Updated 2012-07-14 14:50:30 by RLE

Mark Smith's runtime procedure editor, PED [1], is a sort of dynamic debugger which developers use to make changes to programs while running. At least occasionally, Richard Hipp cites PED as an example component for his vision of "Database as Program", where all source-code is fully versioned in a single-file data manager such as Metakit or sqlite. This leads to such thoughts as a "self-hosting development environment" easily smart enough to correct both the currently running process and a more persistent source image. Other natural fall-outs are "user-editable help screens", built-in versioning, and more efficiently-reclaimed memory.

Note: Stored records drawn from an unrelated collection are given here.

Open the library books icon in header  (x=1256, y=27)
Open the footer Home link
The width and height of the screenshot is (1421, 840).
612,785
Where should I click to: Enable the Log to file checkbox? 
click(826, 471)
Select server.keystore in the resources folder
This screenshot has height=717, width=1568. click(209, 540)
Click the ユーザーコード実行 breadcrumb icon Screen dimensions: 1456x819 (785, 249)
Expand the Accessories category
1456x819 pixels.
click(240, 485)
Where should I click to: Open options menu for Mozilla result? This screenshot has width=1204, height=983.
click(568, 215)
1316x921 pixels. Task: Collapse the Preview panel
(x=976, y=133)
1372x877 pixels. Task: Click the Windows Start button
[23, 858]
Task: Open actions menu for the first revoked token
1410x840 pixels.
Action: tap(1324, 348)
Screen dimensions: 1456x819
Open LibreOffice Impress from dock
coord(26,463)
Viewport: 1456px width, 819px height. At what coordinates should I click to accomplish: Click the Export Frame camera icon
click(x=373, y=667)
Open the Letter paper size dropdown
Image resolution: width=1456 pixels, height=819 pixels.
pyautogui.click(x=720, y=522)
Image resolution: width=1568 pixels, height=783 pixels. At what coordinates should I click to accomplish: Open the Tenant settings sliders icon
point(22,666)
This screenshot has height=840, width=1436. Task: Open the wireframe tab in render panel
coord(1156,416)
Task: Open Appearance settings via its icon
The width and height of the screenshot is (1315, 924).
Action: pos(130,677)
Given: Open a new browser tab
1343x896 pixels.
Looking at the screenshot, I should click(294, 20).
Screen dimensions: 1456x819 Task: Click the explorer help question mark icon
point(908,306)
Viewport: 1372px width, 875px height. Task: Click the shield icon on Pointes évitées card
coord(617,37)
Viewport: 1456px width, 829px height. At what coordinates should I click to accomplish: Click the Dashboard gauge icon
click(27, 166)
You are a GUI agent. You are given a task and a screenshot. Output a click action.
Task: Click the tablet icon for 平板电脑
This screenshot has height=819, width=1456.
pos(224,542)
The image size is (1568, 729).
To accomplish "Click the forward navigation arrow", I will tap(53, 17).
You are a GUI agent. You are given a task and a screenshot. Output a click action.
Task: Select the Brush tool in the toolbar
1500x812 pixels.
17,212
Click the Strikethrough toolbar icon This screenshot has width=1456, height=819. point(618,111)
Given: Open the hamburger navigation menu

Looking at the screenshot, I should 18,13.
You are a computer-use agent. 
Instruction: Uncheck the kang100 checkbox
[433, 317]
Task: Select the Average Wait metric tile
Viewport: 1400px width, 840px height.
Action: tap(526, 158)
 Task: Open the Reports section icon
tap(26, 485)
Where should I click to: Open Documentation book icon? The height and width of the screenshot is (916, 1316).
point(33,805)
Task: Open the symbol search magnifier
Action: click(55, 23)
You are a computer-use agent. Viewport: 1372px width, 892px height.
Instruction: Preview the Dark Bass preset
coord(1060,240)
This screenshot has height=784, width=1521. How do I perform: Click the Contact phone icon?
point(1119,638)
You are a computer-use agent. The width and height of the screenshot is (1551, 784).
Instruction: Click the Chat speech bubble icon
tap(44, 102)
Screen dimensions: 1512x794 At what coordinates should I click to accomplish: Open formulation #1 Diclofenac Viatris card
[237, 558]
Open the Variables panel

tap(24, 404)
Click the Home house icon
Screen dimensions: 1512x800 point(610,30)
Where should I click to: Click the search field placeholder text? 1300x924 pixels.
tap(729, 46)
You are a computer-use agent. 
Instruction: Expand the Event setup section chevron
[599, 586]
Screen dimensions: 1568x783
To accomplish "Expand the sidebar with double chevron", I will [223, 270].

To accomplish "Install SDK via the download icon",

20sep04 jcw - By using Tcl's standard VFS as interface, you'll get storage layer independence (and instantly usable starkits). FWIW, Ramon Ribo's RamDebugger has a similar kind of in-process editing capability (as well as debug/breakpoint facilities). I've always been a fan of bringing stored and in-process code concepts closer together. My own older experiments in this direction are Tequila, Iohan, and "ns", a TclVFS driver which provides VFS access to variables and procs. Perhaps some of these items can serve as basis, starting point, or even just inspiration in this direction. Would be grand, IMO!

tkinspect was one of the first of this type of program that I ever saw. It might be interesting, some time, to track several of these type programs down and discuss the differences in each.

The methods described in Tkcon as an IDE shell provide a similar capability to fire up an external editor (Vim) on variables and procs defined in the running tkon.